The roots of Russian aggression

     

French President Emmanuel Macron on Friday met the head of Russia’s oldest rights group as well as the widow of Alexander Solzhenitsyn, the Nobel literature laureate and prominent dissident of the Soviet era, Reuters reports:

Facing calls at home to send a signal on human rights and democratic values to the Russian leader during his visit, Macron posted pictures on Thursday night of his meeting with the head of the Memorial rights group, Alexander Cherkasov.

As the first non-governmental organization registered in the Soviet Union, Memorial is a symbol of the fight for democracy and human rights in Russia. It is now one of hundreds of NGOs under scrutiny for receiving funding from abroad and involvement in what is loosely defined as “political activities.”

“Memorial is really the symbol of a democratic Russia that is brutalised by the authorities. Macron can show that Russia, for him, is not only its leaders but also its civil society,” said French philosopher Michel Eltchaninoff.

The visit came as independent researchers confirmed that a Russian missile (HT: FDD) was to blame for the downing of flight MH16. The Netherlands said it and Australia will seek to hold Moscow criminally liable for a missile attack that downed a Malaysia Airlines flight (HT:CFR over Ukraine in 2014. A Dutch-led international probe determined the missile was fired by a Russian military brigade, RFE/RL adds.

“It is time for Russia to acknowledge its role in the shooting down of MH-17 and to cease its callous disinformation campaign,” U.S. State Department spokeswoman Heather Nauert said in a statement that blamed Russian aggression in Ukraine for more than 10,300 deaths.

The roots of Russian aggression lay in neither NATO enlargement nor ‘hawkish’ US foreign policy, but in Russian revanchism, Brookings analyst Jamie Kirchick writes for the National Review. Insightful weekend reading from a former Penn Kemble fellow at the National Endowment for Democracy.

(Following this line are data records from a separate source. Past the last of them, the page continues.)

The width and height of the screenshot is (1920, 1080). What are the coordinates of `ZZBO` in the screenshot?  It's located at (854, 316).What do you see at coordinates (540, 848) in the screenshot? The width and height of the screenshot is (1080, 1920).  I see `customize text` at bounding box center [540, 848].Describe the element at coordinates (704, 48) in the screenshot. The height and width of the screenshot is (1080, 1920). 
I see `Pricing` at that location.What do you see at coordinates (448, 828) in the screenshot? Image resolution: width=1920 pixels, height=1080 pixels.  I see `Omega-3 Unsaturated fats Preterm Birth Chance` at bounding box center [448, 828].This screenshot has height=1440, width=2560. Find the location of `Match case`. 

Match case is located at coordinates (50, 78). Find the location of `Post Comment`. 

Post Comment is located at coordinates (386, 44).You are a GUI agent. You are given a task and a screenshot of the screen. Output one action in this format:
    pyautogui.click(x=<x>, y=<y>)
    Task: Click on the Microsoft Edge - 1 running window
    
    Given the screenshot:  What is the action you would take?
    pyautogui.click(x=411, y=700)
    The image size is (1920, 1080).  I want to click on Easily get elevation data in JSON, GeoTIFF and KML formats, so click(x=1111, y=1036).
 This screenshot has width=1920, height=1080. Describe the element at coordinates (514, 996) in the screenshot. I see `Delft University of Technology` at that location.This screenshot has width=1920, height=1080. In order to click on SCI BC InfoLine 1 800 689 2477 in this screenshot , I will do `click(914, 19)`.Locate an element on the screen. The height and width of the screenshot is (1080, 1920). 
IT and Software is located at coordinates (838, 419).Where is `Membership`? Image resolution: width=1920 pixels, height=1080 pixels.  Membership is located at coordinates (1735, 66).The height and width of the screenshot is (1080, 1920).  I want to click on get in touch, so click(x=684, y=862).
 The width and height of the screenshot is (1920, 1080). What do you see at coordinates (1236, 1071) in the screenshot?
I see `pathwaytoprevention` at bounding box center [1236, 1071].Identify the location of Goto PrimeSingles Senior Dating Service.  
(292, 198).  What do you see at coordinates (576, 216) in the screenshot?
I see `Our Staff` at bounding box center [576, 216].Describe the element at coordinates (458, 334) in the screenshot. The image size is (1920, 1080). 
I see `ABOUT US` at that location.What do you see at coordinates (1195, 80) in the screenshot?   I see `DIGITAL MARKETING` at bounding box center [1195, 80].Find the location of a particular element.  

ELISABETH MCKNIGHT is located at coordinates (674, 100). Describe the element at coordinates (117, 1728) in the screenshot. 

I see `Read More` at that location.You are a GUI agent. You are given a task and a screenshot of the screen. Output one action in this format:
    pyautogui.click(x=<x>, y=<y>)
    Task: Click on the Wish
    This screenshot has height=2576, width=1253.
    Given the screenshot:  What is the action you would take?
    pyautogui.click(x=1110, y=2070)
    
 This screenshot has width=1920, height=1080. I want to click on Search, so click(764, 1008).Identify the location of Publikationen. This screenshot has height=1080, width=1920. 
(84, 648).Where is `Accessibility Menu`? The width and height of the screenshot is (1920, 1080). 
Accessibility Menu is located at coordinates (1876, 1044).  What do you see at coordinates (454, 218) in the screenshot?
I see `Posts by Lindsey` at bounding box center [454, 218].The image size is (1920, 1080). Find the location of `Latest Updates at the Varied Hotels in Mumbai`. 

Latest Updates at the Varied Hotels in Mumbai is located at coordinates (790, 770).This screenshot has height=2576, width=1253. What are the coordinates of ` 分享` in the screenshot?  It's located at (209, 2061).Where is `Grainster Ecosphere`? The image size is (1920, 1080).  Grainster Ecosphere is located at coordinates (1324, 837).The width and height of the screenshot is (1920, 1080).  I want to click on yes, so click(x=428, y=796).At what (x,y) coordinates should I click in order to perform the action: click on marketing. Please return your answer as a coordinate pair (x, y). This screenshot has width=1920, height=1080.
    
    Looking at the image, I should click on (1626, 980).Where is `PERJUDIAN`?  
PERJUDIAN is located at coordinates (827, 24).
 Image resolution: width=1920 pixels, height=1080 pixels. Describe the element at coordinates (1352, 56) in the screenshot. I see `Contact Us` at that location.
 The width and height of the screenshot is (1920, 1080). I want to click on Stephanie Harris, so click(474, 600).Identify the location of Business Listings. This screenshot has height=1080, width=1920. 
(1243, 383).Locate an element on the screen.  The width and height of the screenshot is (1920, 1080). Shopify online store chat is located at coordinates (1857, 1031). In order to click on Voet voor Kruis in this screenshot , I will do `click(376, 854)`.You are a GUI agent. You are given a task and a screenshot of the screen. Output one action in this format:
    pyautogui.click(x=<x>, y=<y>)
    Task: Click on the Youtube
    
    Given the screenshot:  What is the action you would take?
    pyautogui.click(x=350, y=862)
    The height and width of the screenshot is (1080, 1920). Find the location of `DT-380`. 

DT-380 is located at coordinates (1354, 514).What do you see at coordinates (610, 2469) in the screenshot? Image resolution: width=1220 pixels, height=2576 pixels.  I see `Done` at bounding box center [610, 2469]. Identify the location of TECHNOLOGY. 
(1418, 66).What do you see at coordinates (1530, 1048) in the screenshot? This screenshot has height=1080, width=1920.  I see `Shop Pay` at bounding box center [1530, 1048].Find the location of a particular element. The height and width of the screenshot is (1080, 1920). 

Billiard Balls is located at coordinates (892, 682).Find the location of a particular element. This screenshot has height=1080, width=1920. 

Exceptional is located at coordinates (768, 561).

In a culture that admires strength, the president’s muscular style of nationalism resonates, Bloomberg’s Henry Meyer adds. In power longer than any Soviet leader other than dictator Joseph Stalin, he’s come to symbolize a concept of managed democracy and conservative values that compete with liberal ones.

Economist

Despite Vladimir Putin’s web of influence in the nation, Stanford University’s Michael McFaul said he is hopeful that the oligarchy will eventually fall, CNN reports.

“Well I’m pessimistic in the short run, incredibly optimistic in the long run,” McFaul said. “In the short run Putinism as a political system, I think, is pretty sophisticated. It’s not a crude dictatorship; it works effectively and he’s squashed the opposition, he’s crushed them.”

“I don’t see a scenario under which while Putin is there that system falls apart,” McFaul said. However, he noted that “one thing political scientists we know is that charismatic dictators or autocrats, their regimes do not long last as long as a one party systems. And Putin is most certainly that. And so I think after him that system falls apart pretty quickly.”

“I think change will happen and I think it’ll be in a more pro-Western democratic way. I just don’t know when that long run begins,” he said.